Our train ride to Inverness was much more boisterous than we were expecting, and when we got to Inverness we found out why.  That weekend was the start of the Rock Ness three-day outdoor rock concert on the shores of Loch Ness.  Suddenly our Corona-drinking, techno-blaring co-passengers made sense.  We were met at the train station by Johnny’s parents Ian and Shona.  Shona is my dad’s second cousin, but the distance of the relationship is of no concern when a Highlander welcomes kin to her home.  We spent the weekend being fed incredible foods that delighted our palates and stretched our stomachs.  It is customary to feed one’s guests to their bursting point and we were happy to comply; Shona is an incredible cook.  We ate homemade quince jelly, plum chutney, and orange marmalade, perfectly cooked meats, fresh oatcakes, and oh-so-tasty leeks.  Shona was our guide to gustatory gladness.
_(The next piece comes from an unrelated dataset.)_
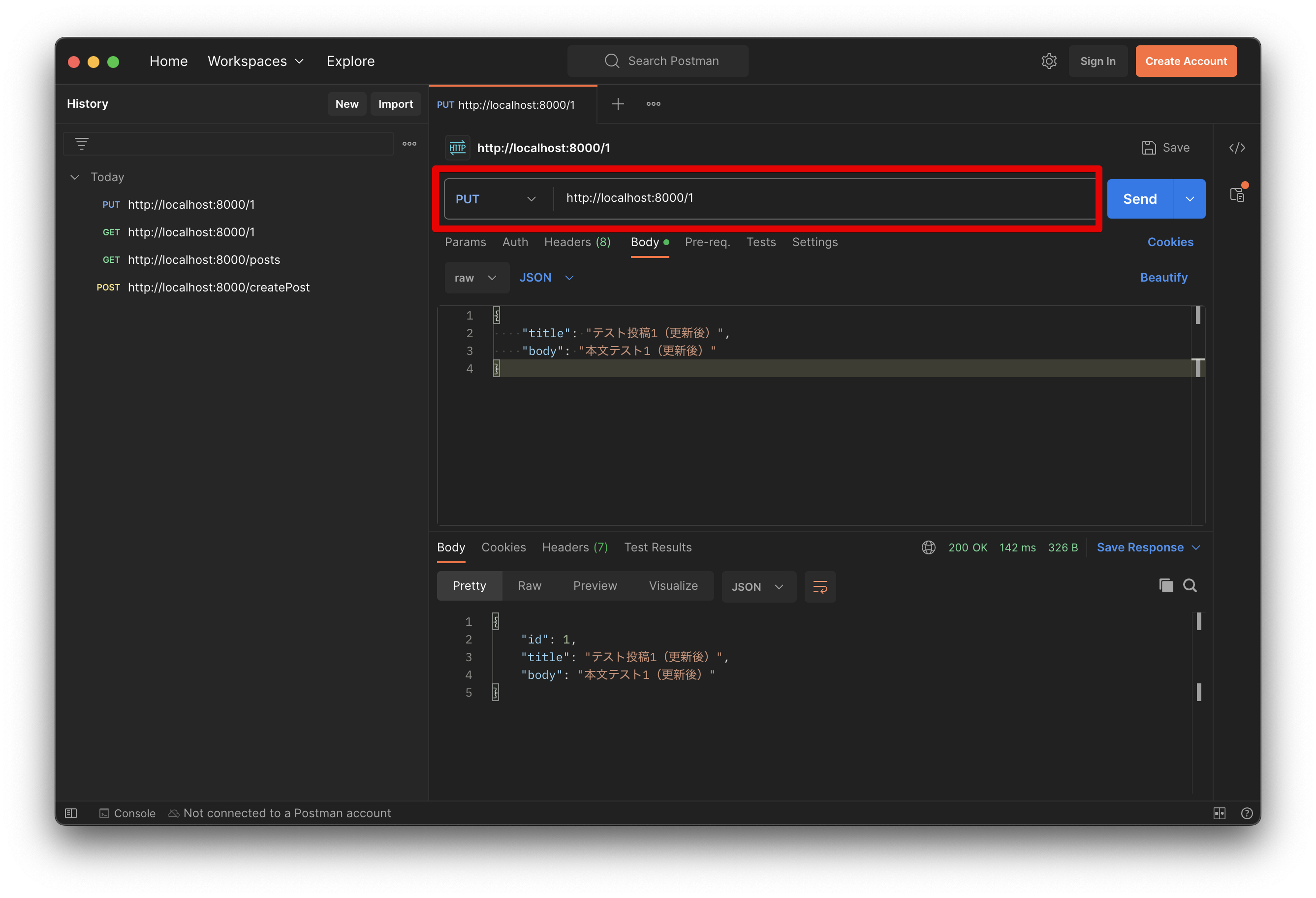Toggle the Pretty response view mode
The height and width of the screenshot is (898, 1316).
point(469,586)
Beyond pleasing our bellies, we feasted our eyes on the area of Scotland where Ian and Shona live.  The itty-bitty town of Culbokie is on the Black Isle, just north of Inverness and the island is the lushest, most fertile place you can imagine. 
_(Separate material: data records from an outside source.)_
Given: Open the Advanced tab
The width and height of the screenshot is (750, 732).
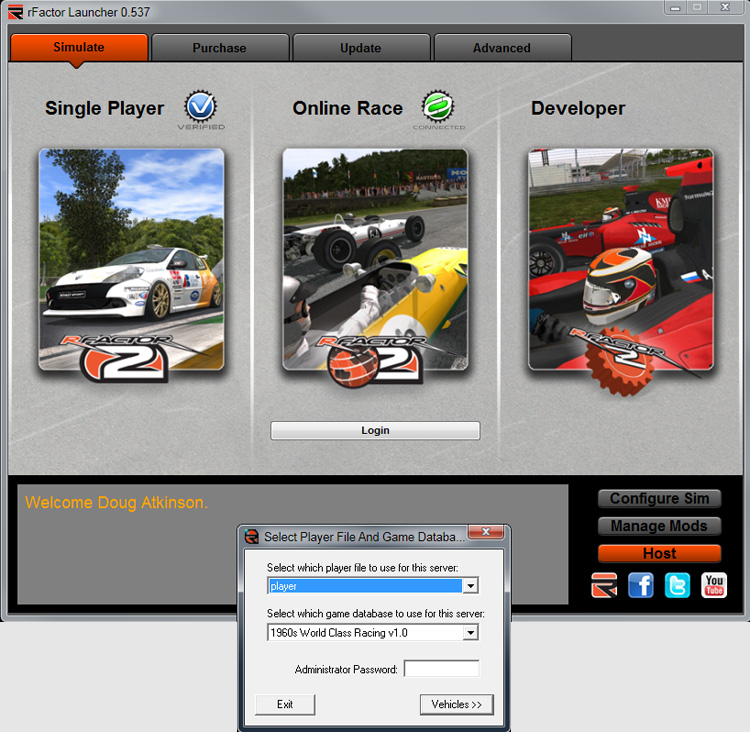Looking at the screenshot, I should tap(502, 48).
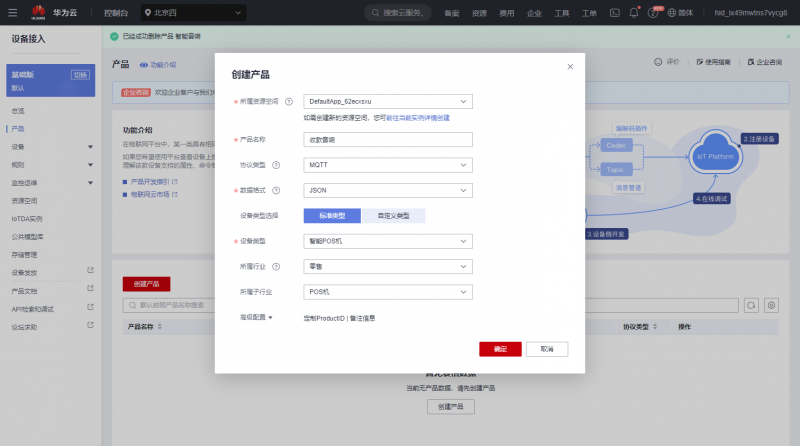Toggle the 切换 edition switch in the sidebar
800x446 pixels.
(80, 75)
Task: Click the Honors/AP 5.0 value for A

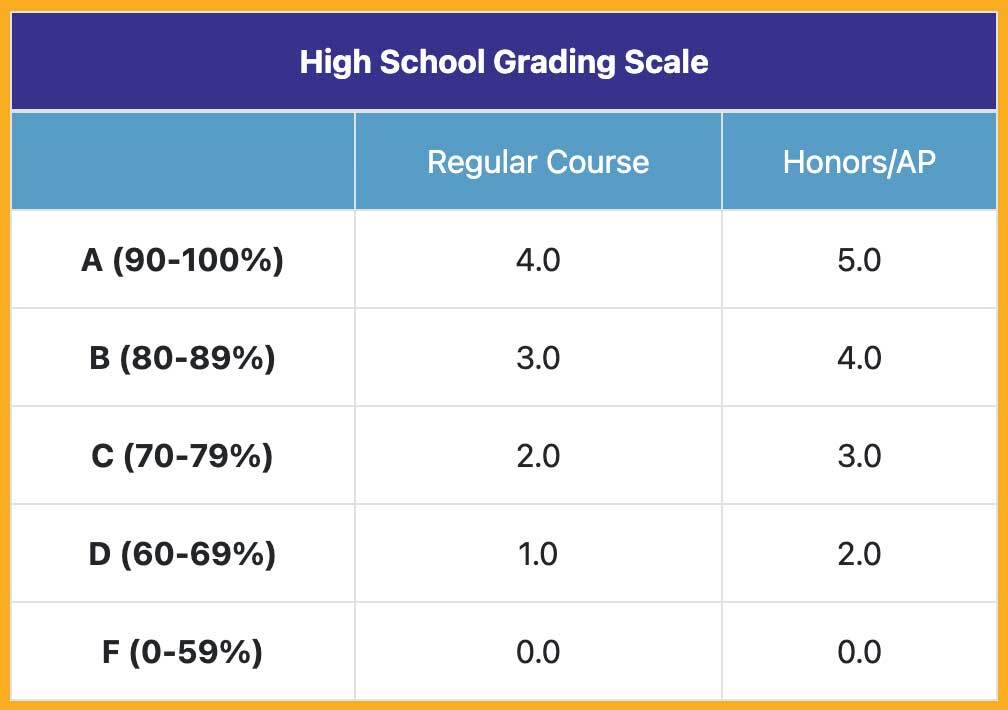Action: point(859,260)
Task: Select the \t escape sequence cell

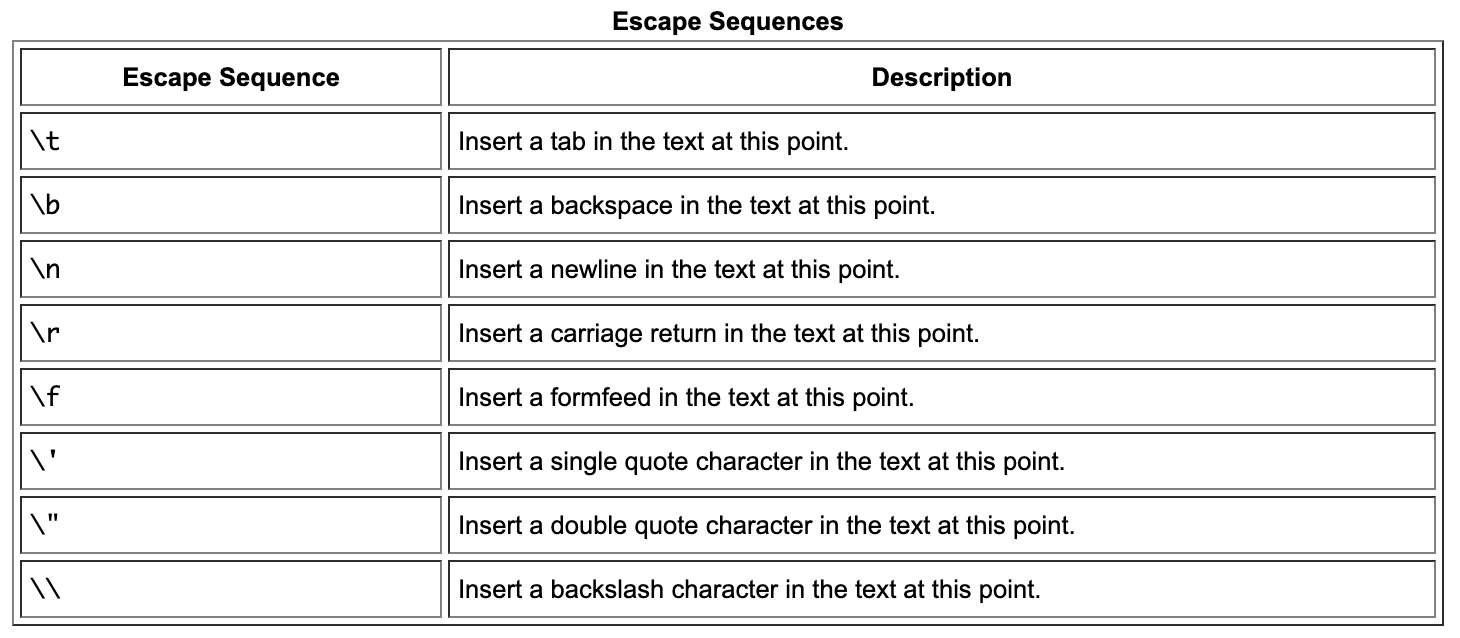Action: pos(46,141)
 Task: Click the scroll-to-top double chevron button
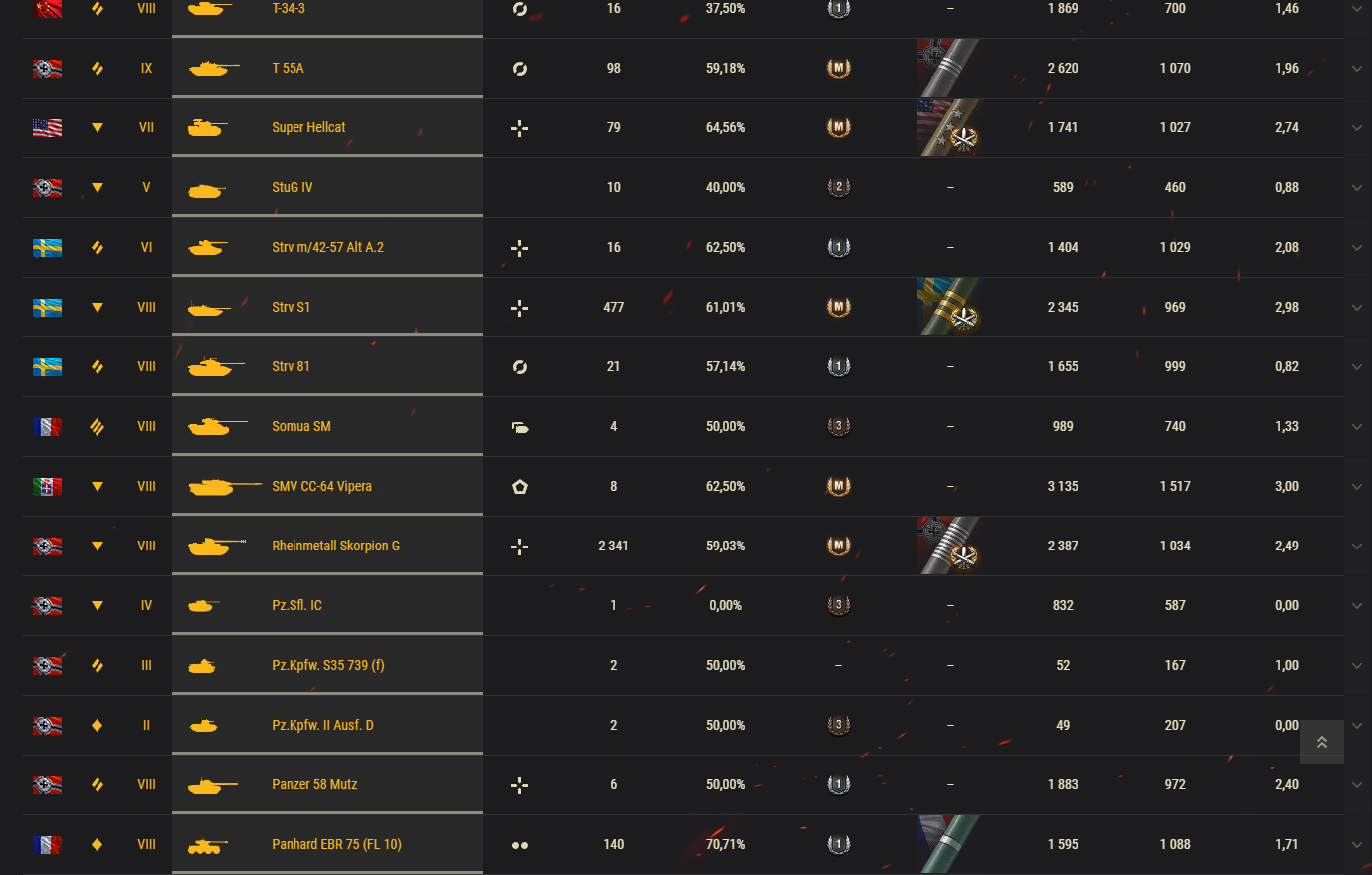1321,742
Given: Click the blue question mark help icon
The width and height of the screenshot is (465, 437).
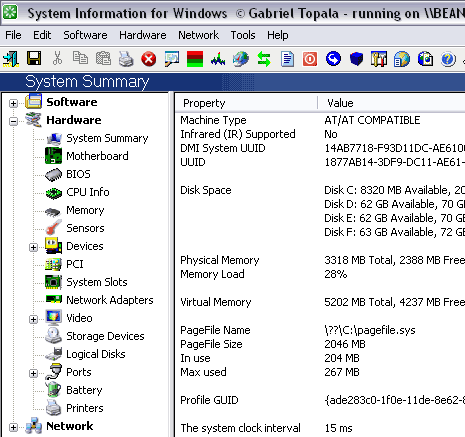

We had nearly 22 hours of daylight to take in the sights each day, and we tried to make the most of the majority of those hours.  This picture, looking out the back window of Ian and Shona’s house, was taken at 11:30 pm.
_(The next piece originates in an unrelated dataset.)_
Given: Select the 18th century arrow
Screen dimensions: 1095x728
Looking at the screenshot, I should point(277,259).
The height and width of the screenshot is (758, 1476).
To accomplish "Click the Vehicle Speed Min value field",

After spending the weekend relishing flavors and familial connections - turns out the minister at Ian and Shona’s church is also my grandfather’s second cousin, so Shona had him and his grandchildren over for Sunday dinner, meaning I got to eat with my fourth cousins - Jessica and I got back on the train and headed west to the coast.  There is no train that goes to the Isle of Skye, my family’s ancestral home, so we switched to a bus to take us over the sea to Skye via the (relatively) new Skye Bridge.

We were met by Flora, my dad’s second cousin’s wife.  She and her husband, Alistair, are just the dearest people.  They spent the whole of our time on Skye driving us from sight to sight so that we could see as much as possible.  Skye is the second largest island in Scotland, so it took us the better part of two days to tour almost all of it, and that was without taking much time for hiking.  For the most part we drove to scenic places, took pictures, and then hopped back in the car to travel to the next spot.  We went for long walks after supper to experience some of the wild, windy weather that exemplifies Skye.  I thoroughly enjoyed the car-riding too, because it gave us a chance to see so much of the island. 

One of the highlights was, of course, visiting the MacLeod of MacLeod traditional castle, Dunvegan.  Even as a MacLeod I have to pay to get in, but I was invited to sign the special “MacLeods-only” guest book.  What a kick!  ;)  Dunvegan is still the home of the clan Chieftain, so visitors can only go through about one third of the castle.  When I was there before though, my dad and I actually met the Chieftain.  He was out back getting his picture taken in full dress-kilt, and we happened to be taking some photos ourselves.  We said hi but it wasn’t until we saw the pictures of the kilt-wearing man in “Scottish Life” magazine later that we realized who he was. 

The whirlwind visits were over much too soon, but they were so good.  I love having an extended family that welcomes you just as though you were a cousin they’ve always known and loved.  There was no awkwardness or discomfort whatsoever.  I hope I’ll get a chance to continue cultivating those relationships in a not-too-distant year.